→ **WORK TO COMPLETE**
Rewrite everything from the line containing "Task: Toggle the Debt" down to the end of the records, putting "image" in place of "thumbnail" and leaving the rest unchanged.

BEGIN INFORMATION GIVEN

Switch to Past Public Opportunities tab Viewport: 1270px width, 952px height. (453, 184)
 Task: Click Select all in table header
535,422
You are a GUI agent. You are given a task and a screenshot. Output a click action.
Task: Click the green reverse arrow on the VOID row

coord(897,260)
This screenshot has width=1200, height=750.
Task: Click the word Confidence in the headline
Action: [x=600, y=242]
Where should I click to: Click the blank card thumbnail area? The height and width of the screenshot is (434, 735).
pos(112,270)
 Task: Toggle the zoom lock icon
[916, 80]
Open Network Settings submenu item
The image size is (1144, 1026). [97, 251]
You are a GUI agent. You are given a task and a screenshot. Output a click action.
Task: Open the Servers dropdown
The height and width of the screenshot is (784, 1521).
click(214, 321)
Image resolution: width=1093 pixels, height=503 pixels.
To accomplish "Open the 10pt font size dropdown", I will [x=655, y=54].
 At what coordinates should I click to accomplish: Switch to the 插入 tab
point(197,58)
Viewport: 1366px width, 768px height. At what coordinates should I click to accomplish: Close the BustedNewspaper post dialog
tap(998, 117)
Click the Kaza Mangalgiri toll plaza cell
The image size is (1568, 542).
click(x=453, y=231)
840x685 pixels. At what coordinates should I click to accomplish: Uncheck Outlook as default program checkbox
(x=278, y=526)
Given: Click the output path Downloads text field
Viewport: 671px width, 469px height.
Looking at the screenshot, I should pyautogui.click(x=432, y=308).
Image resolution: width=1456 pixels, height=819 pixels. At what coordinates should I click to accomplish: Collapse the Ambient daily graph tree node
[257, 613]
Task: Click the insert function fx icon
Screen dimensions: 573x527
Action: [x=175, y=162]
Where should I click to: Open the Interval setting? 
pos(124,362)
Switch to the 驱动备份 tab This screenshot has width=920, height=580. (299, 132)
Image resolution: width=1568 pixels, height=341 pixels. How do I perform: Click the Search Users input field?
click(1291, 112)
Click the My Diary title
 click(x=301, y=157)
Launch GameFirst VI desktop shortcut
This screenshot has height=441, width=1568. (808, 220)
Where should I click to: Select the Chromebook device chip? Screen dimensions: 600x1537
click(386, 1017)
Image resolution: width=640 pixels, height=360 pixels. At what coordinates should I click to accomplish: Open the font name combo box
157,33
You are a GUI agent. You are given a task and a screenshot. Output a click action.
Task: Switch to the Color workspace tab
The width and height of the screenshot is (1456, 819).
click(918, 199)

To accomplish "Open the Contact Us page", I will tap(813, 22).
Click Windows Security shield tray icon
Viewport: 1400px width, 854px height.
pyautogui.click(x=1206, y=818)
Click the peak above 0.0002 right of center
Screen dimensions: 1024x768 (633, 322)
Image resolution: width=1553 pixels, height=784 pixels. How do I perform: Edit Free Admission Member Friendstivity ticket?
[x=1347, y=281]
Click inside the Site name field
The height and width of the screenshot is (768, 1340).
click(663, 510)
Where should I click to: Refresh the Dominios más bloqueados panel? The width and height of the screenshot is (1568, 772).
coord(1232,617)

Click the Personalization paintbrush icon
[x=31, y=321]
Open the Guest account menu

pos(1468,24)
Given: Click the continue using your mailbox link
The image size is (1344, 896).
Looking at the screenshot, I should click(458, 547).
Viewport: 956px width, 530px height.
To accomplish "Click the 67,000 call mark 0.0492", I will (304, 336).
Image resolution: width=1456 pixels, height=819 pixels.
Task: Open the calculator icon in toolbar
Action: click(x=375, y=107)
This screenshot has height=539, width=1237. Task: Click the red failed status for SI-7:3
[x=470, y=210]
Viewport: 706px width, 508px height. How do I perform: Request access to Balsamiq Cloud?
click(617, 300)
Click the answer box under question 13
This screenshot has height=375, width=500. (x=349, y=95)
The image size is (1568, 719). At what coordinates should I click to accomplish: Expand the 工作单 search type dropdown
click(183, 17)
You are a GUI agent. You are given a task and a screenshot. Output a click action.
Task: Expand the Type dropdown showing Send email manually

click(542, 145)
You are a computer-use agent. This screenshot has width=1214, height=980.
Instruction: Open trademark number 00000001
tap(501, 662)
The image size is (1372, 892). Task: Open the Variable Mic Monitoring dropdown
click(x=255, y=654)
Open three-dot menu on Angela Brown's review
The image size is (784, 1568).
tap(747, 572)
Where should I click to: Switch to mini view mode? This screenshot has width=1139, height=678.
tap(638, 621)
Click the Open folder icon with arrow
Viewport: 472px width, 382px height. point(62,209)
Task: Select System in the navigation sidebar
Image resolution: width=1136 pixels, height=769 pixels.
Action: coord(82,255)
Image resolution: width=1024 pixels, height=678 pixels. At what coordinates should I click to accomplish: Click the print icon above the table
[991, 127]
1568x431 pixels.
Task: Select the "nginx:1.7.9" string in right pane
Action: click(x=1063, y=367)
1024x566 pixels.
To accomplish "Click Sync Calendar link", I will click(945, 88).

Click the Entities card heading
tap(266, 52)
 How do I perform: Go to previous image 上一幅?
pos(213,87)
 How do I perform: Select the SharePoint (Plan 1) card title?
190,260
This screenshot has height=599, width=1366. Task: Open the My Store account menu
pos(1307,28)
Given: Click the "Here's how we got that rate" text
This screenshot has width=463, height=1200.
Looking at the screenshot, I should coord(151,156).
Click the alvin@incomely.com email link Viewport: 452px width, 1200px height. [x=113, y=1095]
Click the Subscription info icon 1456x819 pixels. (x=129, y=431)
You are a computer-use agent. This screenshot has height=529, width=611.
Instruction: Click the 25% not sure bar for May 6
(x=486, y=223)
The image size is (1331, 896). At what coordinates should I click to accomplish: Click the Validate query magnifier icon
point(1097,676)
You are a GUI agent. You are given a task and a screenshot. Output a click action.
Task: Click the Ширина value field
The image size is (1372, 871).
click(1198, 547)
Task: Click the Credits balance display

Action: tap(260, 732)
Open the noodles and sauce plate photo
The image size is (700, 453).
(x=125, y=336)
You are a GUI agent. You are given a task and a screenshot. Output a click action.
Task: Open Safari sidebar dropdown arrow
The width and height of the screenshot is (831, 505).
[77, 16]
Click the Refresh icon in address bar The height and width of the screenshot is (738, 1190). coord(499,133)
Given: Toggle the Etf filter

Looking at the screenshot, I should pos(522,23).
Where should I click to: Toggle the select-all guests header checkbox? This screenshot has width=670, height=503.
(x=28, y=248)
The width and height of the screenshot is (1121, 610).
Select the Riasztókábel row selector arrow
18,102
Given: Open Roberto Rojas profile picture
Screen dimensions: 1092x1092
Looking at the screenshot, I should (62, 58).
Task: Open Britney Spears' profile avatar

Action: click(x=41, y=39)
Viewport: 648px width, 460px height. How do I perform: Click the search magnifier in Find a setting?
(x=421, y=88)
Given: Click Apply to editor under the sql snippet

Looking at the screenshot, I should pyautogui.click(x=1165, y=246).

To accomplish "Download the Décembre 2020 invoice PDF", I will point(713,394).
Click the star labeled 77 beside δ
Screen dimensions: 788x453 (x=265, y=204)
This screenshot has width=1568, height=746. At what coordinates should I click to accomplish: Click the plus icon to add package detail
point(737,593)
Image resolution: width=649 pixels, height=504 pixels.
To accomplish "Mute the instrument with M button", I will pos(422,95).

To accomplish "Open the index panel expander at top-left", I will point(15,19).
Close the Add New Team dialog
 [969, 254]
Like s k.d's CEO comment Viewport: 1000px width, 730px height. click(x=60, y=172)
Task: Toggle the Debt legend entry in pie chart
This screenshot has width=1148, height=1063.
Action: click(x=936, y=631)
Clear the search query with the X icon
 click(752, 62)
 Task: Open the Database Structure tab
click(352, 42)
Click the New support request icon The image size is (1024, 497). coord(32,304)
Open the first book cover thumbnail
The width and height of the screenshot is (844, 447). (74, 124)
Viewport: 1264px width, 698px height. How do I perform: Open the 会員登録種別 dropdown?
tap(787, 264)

END INFORMATION GIVEN

→ **RESPONSE TO THE TASK**
Task: Toggle the Debt legend entry in pie chart
This screenshot has width=1148, height=1063.
Action: click(x=936, y=631)
Clear the search query with the X icon
 click(752, 62)
 Task: Open the Database Structure tab
click(352, 42)
Click the New support request icon The image size is (1024, 497). coord(32,304)
Open the first book cover image
The width and height of the screenshot is (844, 447). (74, 124)
Viewport: 1264px width, 698px height. How do I perform: Open the 会員登録種別 dropdown?
tap(787, 264)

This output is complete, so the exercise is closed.